Once Again Analysts Are Wondering If J.P. Morgan's CEO Dimon's Job Is On The Line As Regulators Keep Circling And Layoffs Are Rumored
J.P. Morgan Chase & Co. (NYSE:JPM) may lay off up to 10,000 workers this year as U.S. consumers continue to cut their debt while the government reins in its own borrowing and winds down several years of economic stimulus, according to a published report.
Those structural changes and the self-inflicted wounds that have cost the bank billions of dollars of fines over the last few years may also drive the bank’s CEO, Jamie Dimon, from office, the New York Post reported on Monday.
The report quoted Nancy Bush, a consultant and strategic adviser at NAB Research, as saying, “It’s just beginning to hit them over the head.

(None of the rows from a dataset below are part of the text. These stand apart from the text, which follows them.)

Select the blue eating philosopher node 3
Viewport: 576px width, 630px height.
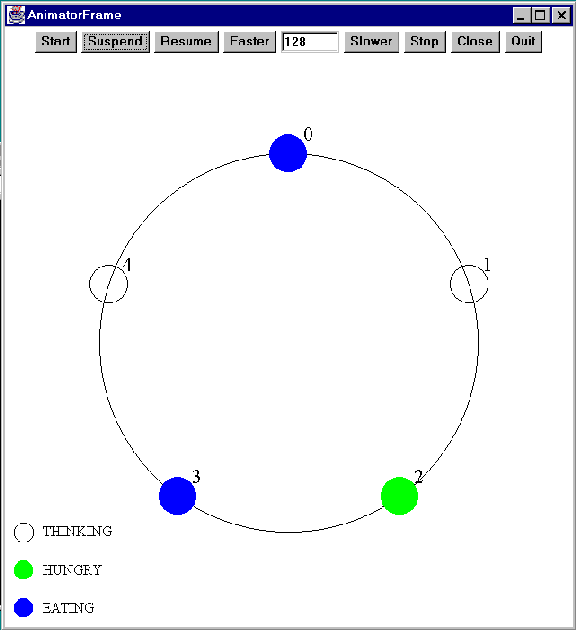coord(177,496)
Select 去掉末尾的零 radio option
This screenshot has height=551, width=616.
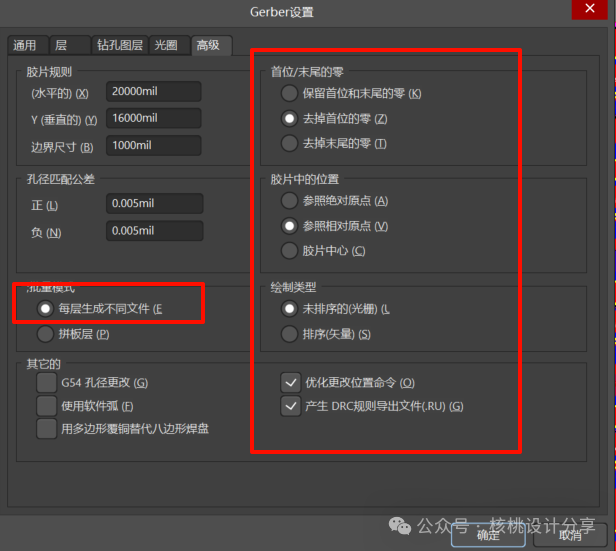pyautogui.click(x=289, y=143)
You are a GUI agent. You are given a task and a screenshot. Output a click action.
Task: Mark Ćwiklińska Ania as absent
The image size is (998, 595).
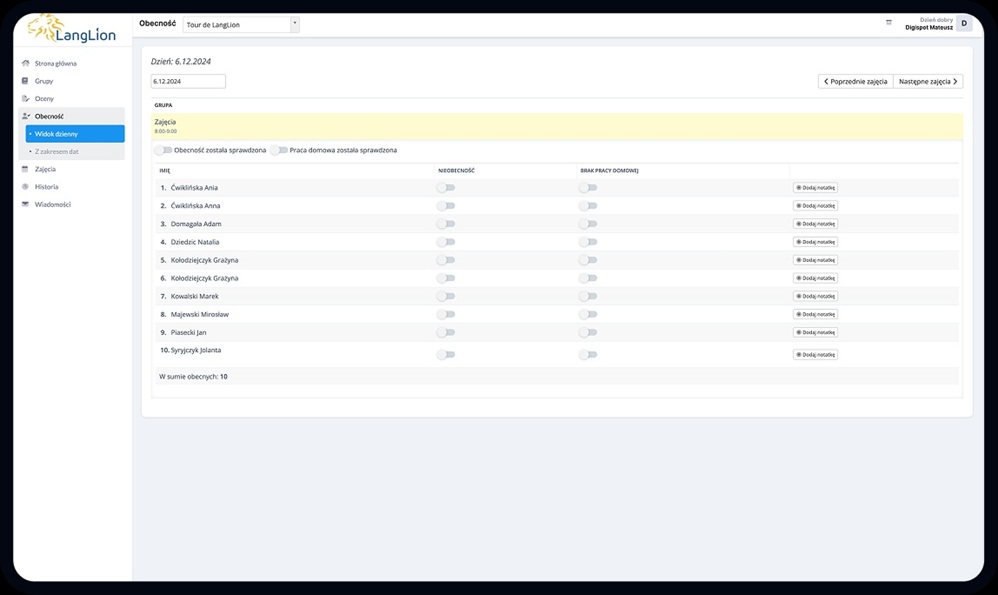445,188
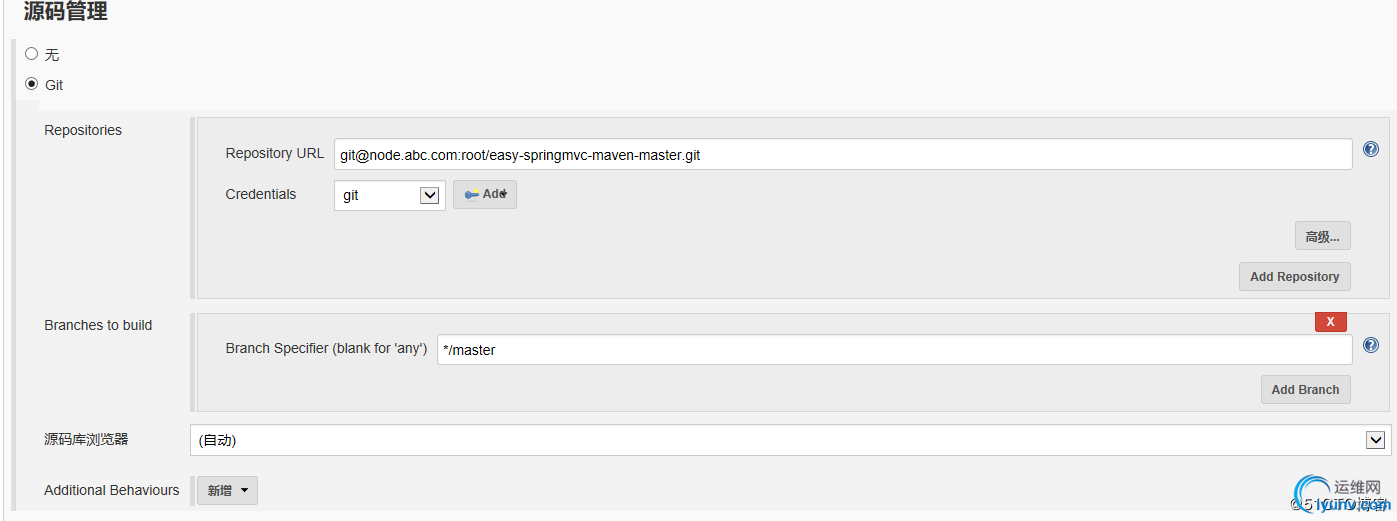Click the Repositories section label
The height and width of the screenshot is (521, 1397).
[83, 130]
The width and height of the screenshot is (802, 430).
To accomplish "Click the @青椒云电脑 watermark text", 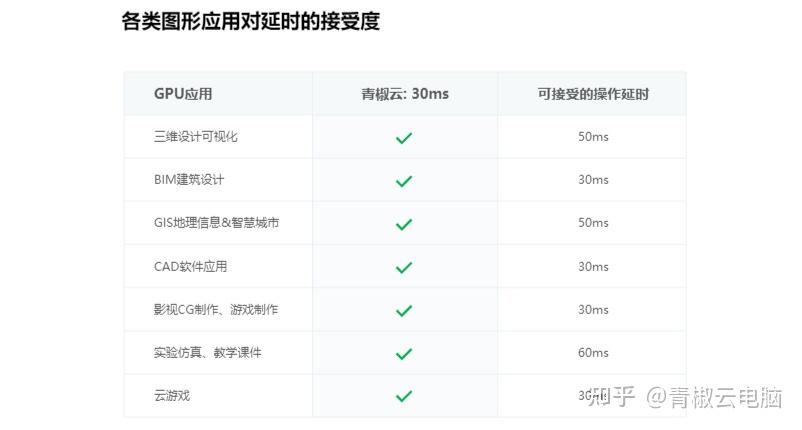I will pyautogui.click(x=714, y=397).
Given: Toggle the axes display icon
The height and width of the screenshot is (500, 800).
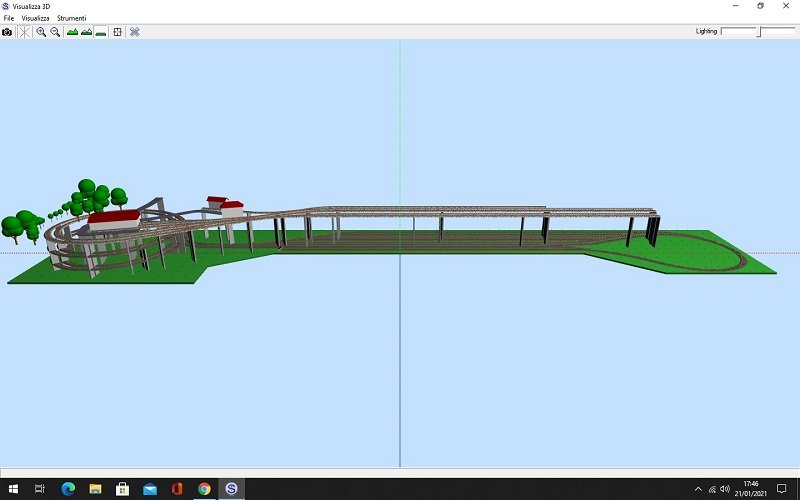Looking at the screenshot, I should 23,32.
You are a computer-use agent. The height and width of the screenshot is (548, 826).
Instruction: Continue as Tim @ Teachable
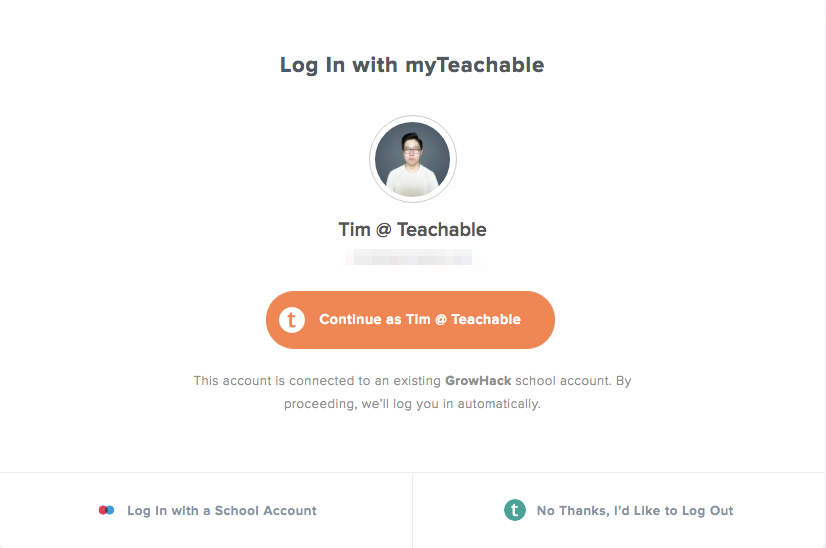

Consumers have reduced their debt, the government leveraged up to fill in that hole and is now going to start deleveraging. There’ll be layoffs at JPMorgan.”
Dimon could feel the backlash of any layoffs as he saw his own 2013 pay rise almost 75 percent at the same time it was clear that the bank’s prospects were weakening, the Post reported.
“I don’t know when Jamie Dimon finally throws in the towel and says, ‘I can’t take this anymore; this is absolutely absurd,’ but I am starting to believe that this point does exist,” the report quoted bank analyst Dick Bove, at Rafferty Capital Markets, as saying.